**What the task asks**
Report all lines of the records that contain "Policy".
(Source material Opens)
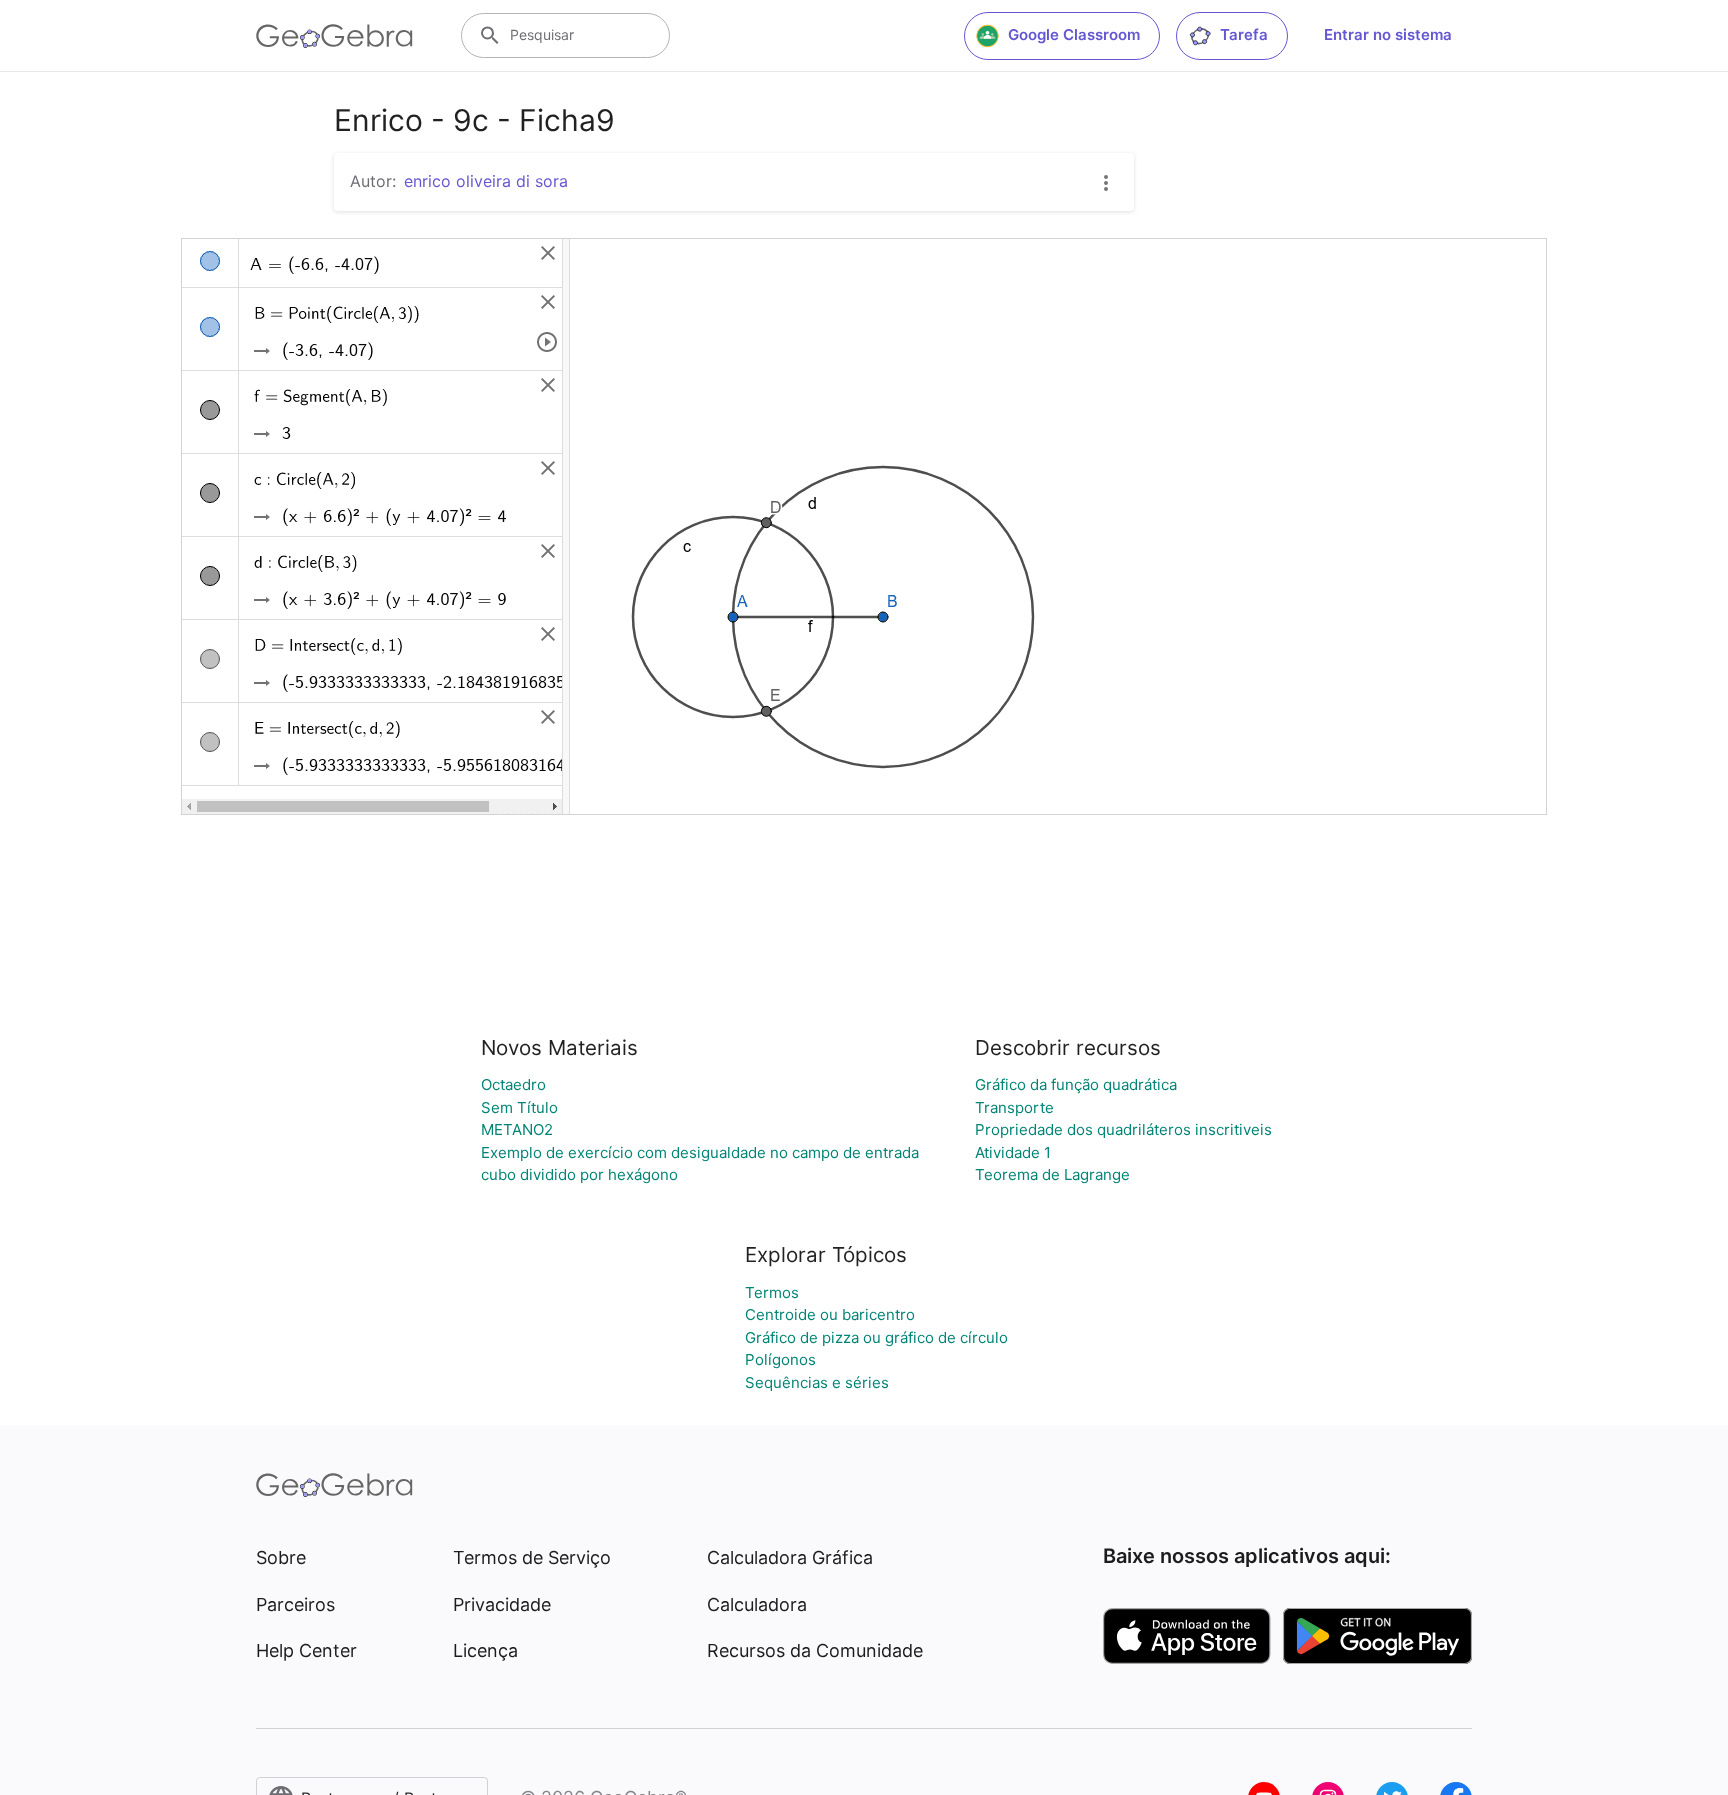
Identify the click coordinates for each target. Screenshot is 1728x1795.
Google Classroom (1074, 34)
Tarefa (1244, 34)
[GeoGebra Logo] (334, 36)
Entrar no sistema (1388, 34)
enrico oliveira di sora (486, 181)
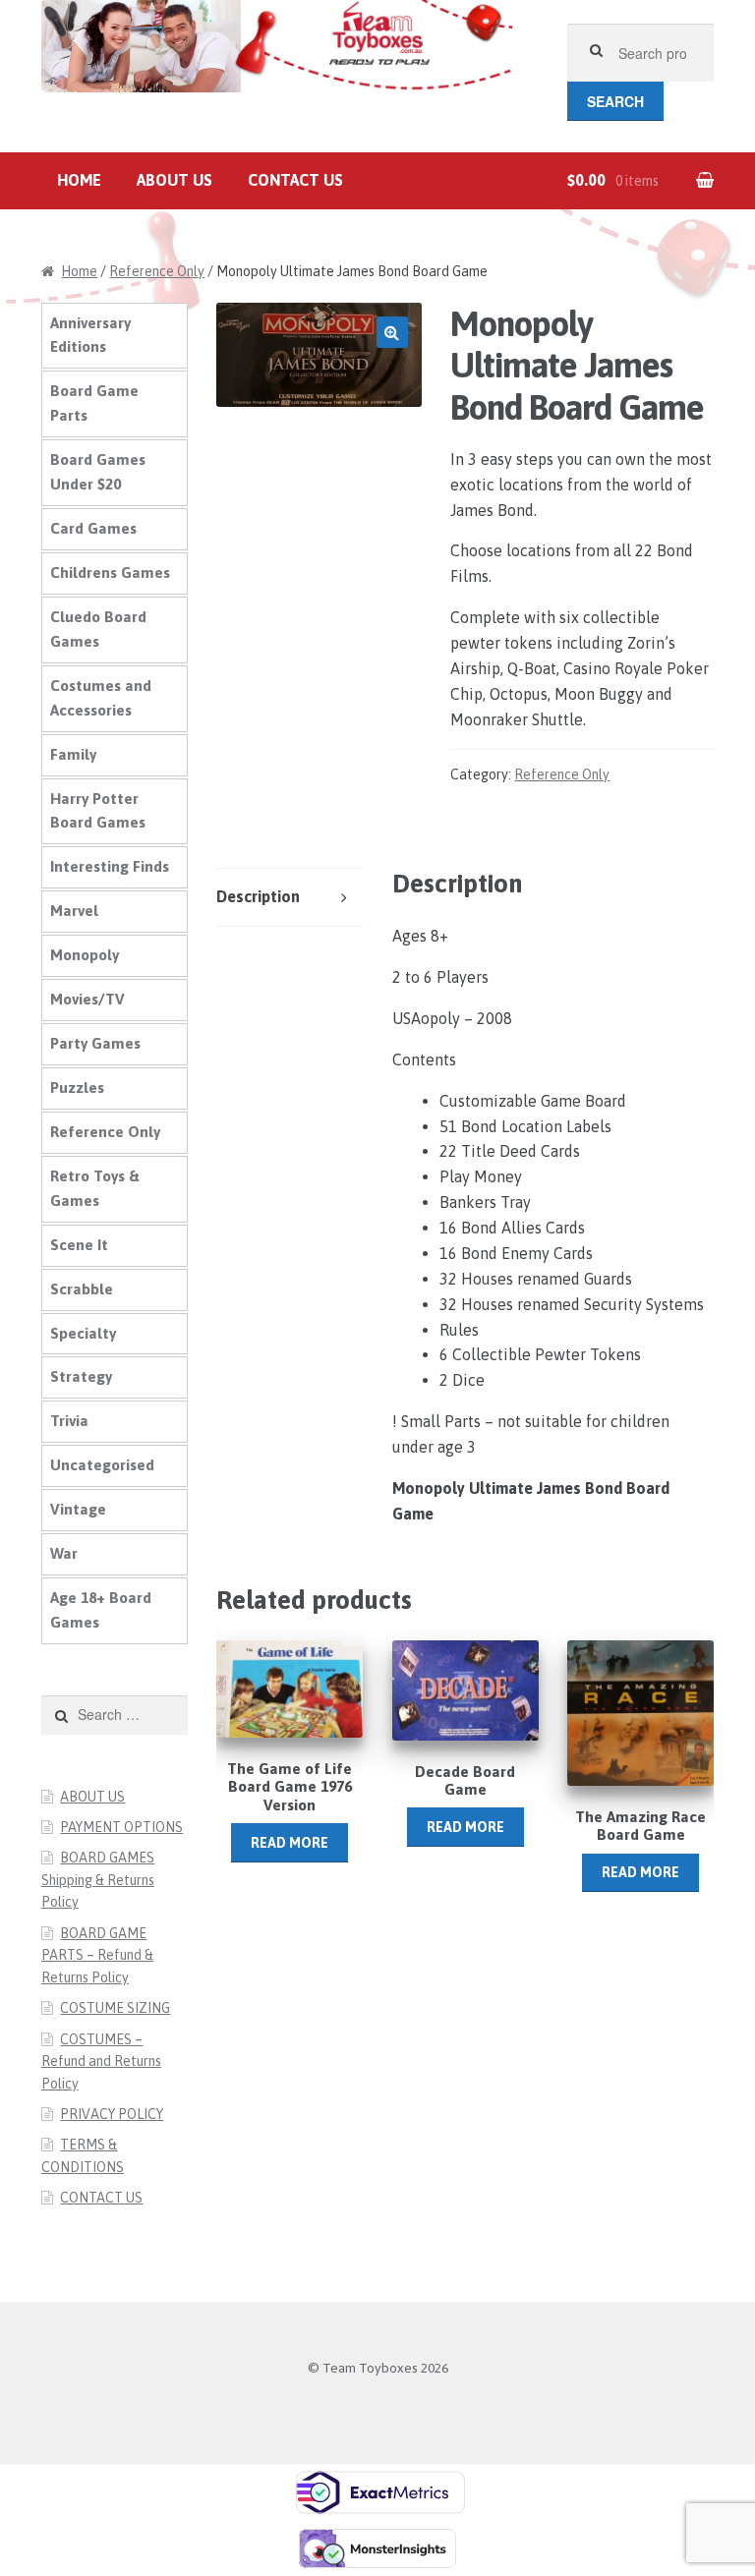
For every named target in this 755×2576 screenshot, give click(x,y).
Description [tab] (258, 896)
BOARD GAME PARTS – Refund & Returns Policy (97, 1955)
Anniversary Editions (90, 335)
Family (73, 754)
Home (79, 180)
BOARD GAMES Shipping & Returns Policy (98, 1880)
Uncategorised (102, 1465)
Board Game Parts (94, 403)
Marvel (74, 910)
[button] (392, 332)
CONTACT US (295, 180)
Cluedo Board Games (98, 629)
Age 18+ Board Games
(Source material Closes)
**Finished exercise**
BOARD GAME PARTS – Refund & Returns Policy (97, 1955)
BOARD GAMES Shipping & Returns Policy (98, 1880)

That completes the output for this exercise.